Posted by: willikard | April 10, 2009 4:38 PM | Report abuse

My fellow Texans, have you seen any groundswell away from KBH toward Goodhair?

I am in Austin, so my view is by no means representative. Polling that I have seen heavily favors KBH, however.

Do any of you think Goodhair will win? Where are you, and why do you think that?

Posted by: mark_in_austin | April 10, 2009 4:33 PM | Report abuse

Hey Chris, thanks for finally putting California Governor (D) primary on the line and giving it its well deserved third ranking.

Villaraigosa will almost certainly jump in, making it a three way affair with Newsom and Brown. I doubt that Villaraigosa will be a strong contender though given his lack luster charisma.

I'd give the edge to Former Governor Brown at this point in the game, but Newsom will definitely be a fearless candidate.

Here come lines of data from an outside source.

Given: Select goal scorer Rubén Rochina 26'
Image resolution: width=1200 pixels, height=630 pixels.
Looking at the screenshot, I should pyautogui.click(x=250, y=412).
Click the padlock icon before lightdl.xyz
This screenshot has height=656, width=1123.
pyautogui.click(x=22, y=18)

Posted by: Irish_Bruin | April 10, 2009 4:29 PM | Report abuse

Based on the 2000 Census, Tiahrt's district actually has 10 more people in it than Moran's. Remember, the idea is that districts should be roughly equal in population, so geographic size doesn't equal more people.

Posted by: mitchjones | April 10, 2009 3:25 PM | Report abuse

What exactly have been Gillibrand's difficulties?

Posted by: DDAWD | April 10, 2009 3:08 PM | Report abuse

This category is likely to require expansion: for the 2010 cycle there will be more than 10 primary battles worth watching. In MN, for example, we'll have the Dems out for blood, after 20 some years without holding the governorship. On the R side, if Pawlenty doesn't run they have a pretty limited bench. Meanwhile the R party is facing an identity crisis not unlike that of the national GOP, covered by the MN Post today:

Posted by: bsimon1 | April 10, 2009 2:39 PM | Report abuse

Chris, are you aware that this week is also Passover, which is also a "time of joy and celebration" just like Easter? Why wouldn't you include that? Surely you realize that lots of your readers are Jewish.

That said - another great line! By Moran in Virginia is NOT a former "state Assemblyman." I believe that in VA you'd have to call him a former "state delegate".

Posted by: RussellNewYork | April 10, 2009 2:30 PM | Report abuse

The R PA Senate primary will definitely be fun to watch. Depending on who jumps in, the Ds might be fun too. Either way, it is no time to be an I in PA -- time to choose a party/race to follow! Let the mass mailing begin!